“Unimpressed.” “Disappointing.” “Weak.” Those are the leading reactions to the crop of potential Republican candidates for the GOP presidential nomination.
That’s a tough starting place for a nomination battle that hasn’t moved into high gear. What’s especially troubling from the perspective of the Republican Party is the fact that Republicans and GOP-leaning independents are almost as negative as the rest of the country about their prospective candidates.
A new Washington Post-Pew Research Center poll asked respondents to describe in one word their overall impression of the candidates running for the Republican nomination. In total, 44 percent offer a negative reaction, 12 percent a positive reaction and 19 percent a neutral one. Fully 25 percent did not provide a rating.

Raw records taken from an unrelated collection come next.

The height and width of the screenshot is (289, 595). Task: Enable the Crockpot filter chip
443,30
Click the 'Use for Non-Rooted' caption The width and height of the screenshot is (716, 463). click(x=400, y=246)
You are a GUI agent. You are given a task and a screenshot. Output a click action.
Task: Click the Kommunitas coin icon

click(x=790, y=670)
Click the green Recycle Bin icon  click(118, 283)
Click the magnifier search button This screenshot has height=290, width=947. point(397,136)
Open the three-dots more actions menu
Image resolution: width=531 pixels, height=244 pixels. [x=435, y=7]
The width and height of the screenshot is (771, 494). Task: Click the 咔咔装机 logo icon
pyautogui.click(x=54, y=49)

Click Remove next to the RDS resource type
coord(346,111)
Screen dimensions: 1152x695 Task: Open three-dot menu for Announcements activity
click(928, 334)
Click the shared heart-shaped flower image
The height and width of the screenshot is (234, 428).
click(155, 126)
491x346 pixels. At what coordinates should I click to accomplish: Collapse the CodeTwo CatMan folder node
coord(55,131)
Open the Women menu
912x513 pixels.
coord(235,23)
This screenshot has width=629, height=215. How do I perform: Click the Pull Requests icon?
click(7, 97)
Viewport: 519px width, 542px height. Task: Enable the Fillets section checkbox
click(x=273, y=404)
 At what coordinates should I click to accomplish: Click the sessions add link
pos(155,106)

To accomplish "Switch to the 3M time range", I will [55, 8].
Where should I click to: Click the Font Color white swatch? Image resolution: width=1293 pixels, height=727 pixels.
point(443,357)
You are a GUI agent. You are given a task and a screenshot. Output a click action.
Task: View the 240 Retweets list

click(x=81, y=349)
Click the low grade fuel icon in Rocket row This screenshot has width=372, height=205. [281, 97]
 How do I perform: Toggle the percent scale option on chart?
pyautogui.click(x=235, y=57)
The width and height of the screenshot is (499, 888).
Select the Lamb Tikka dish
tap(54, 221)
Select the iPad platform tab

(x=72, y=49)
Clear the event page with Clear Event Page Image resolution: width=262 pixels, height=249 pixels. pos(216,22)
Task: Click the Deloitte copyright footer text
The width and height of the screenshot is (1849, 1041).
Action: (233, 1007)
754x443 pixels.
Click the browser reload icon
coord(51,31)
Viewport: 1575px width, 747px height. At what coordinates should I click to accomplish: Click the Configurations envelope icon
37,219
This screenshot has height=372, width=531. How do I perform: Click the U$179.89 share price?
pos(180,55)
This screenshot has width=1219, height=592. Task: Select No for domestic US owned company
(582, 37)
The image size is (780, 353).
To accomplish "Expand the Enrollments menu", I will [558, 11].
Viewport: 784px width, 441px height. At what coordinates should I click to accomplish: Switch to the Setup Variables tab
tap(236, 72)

Among Republicans and GOP-leaning independents, negative assessments of the candidates outnumber positive ones by 37 to 22 percent. Almost as many, 23 percent, offer no single word or refuse to answer.
The leading negative descriptors among Republicans include “unimpressed,” “disappointing,” “weak,” “pathetic,” and “confused.” The leading positive descriptors are “good” and “hopeful.”
Among all respondents, 14 words are mentioned at least 10 times. Of that group of words, 10 of the 14 are negative.
The breakdown of negative, positive and neutral descriptions are relatively consistent across political and demographic groups. Young adults, under age 30, are less negative than older Americans, with just as many providing no answer as a negative rating. Six in 10 white college graduates offer a negative rating – the highest of any group.